YOUR GOAL
Reproduce exactly the lines from the one containing "Screen dimensions: 982x853" through the last line of the records below, both included. Leave out any pictures.

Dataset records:
·····
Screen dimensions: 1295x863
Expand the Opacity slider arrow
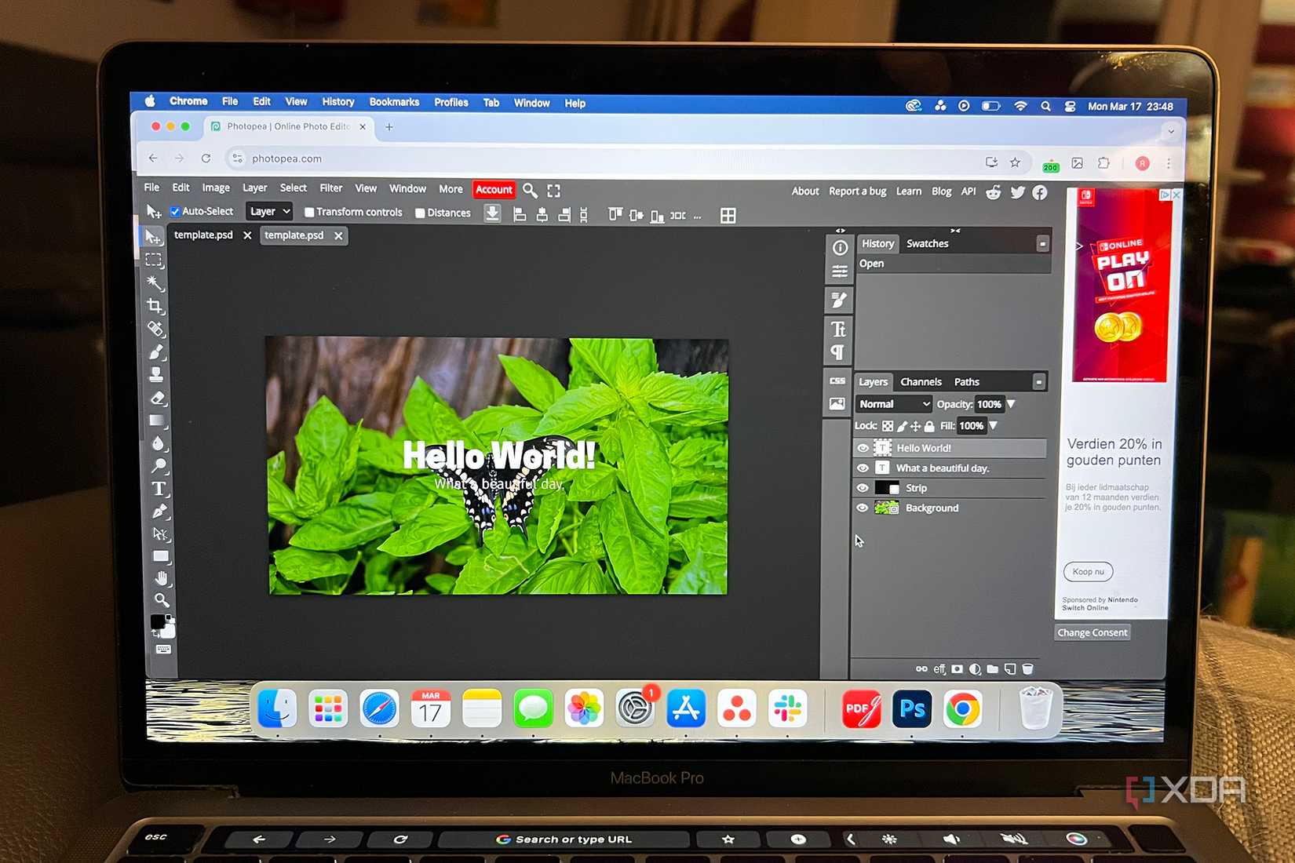click(1011, 404)
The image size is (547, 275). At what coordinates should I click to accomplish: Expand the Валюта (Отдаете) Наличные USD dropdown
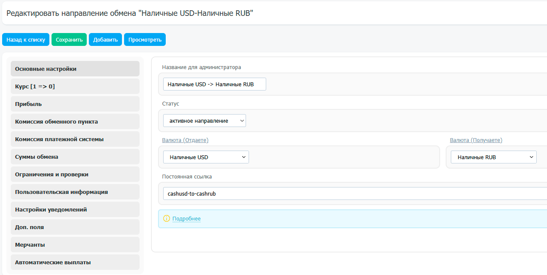pos(206,157)
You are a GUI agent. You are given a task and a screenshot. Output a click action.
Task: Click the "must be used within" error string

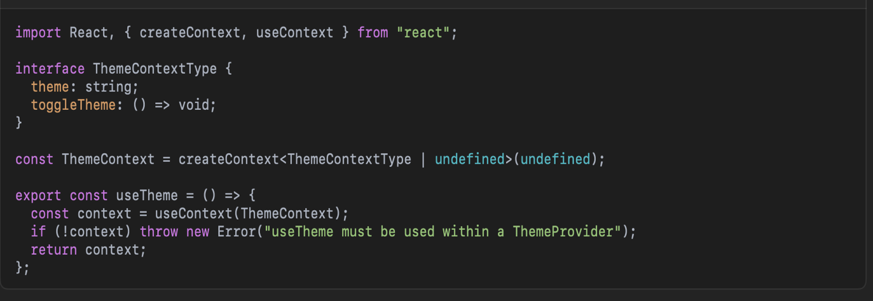tap(415, 232)
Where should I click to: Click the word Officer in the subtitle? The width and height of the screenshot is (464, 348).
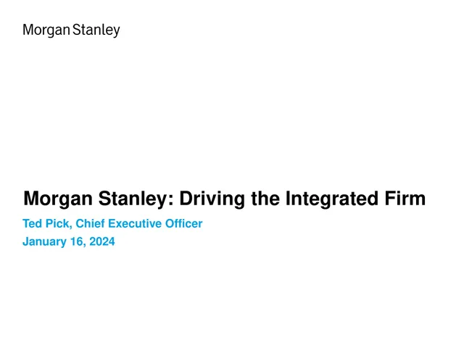click(183, 224)
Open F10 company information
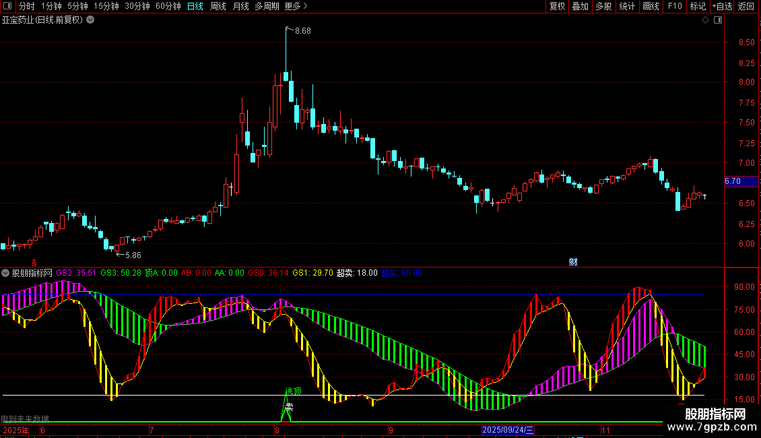Screen dimensions: 761x438 674,7
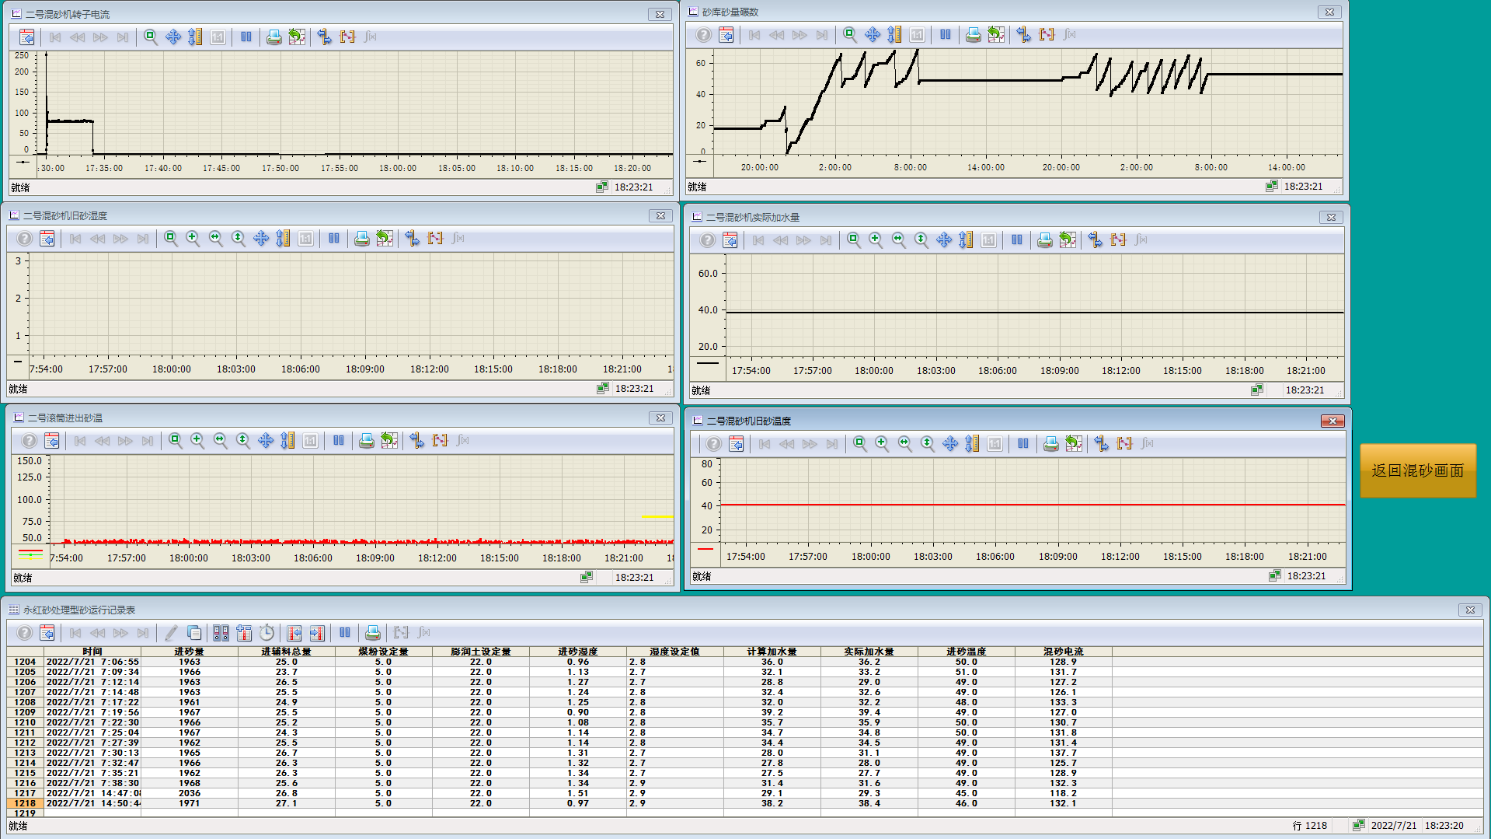The width and height of the screenshot is (1491, 839).
Task: Click statistics area bracket icon in 二号混砂机转子电流 toolbar
Action: tap(347, 37)
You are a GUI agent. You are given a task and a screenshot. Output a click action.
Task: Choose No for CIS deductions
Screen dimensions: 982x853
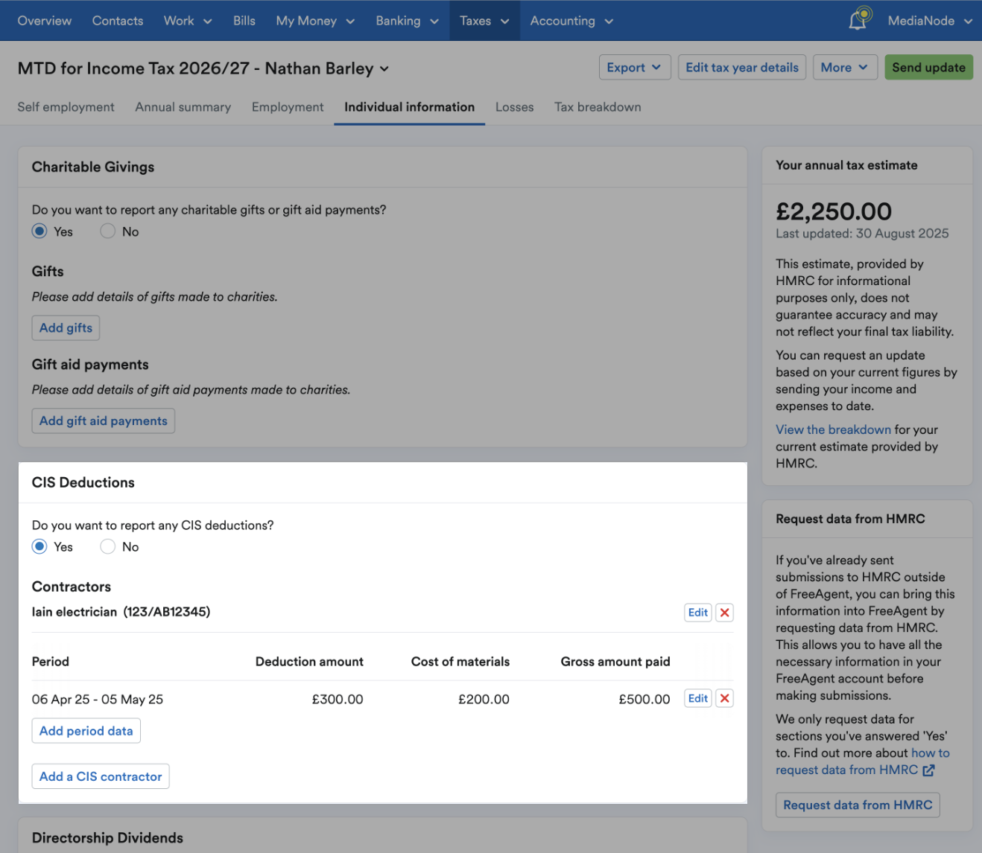108,546
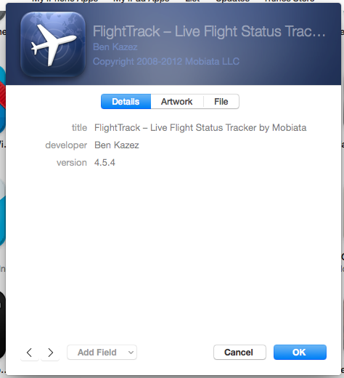Click the gray developer label
This screenshot has width=344, height=378.
click(66, 145)
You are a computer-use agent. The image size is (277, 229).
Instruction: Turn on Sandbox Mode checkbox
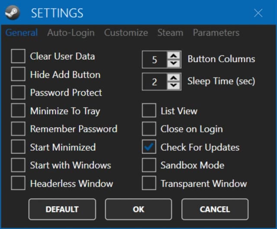[x=149, y=165]
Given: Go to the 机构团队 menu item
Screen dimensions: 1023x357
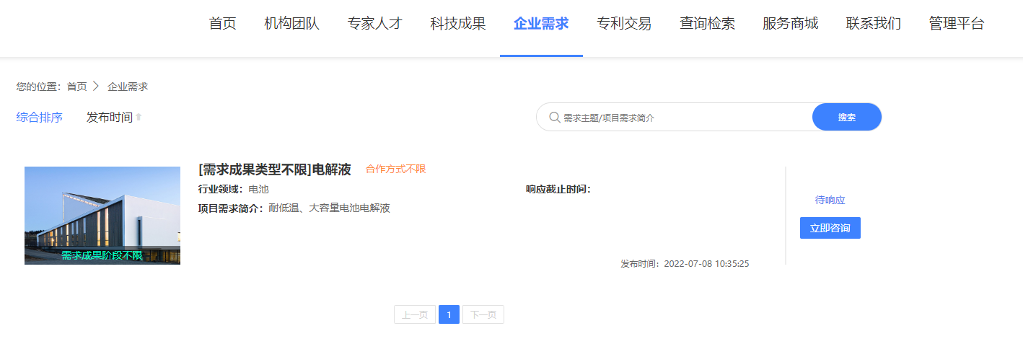Looking at the screenshot, I should pos(291,24).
·····
OUTPUT OF THE EXERCISE
Screen dimensions: 982x853
108,546
Click the gray developer label
This screenshot has width=344, height=378.
click(66, 145)
You are a computer-use agent. The image size is (277, 229).
Instruction: Turn on Sandbox Mode checkbox
[x=149, y=165]
Given: Go to the 机构团队 menu item
Screen dimensions: 1023x357
Looking at the screenshot, I should pos(291,24).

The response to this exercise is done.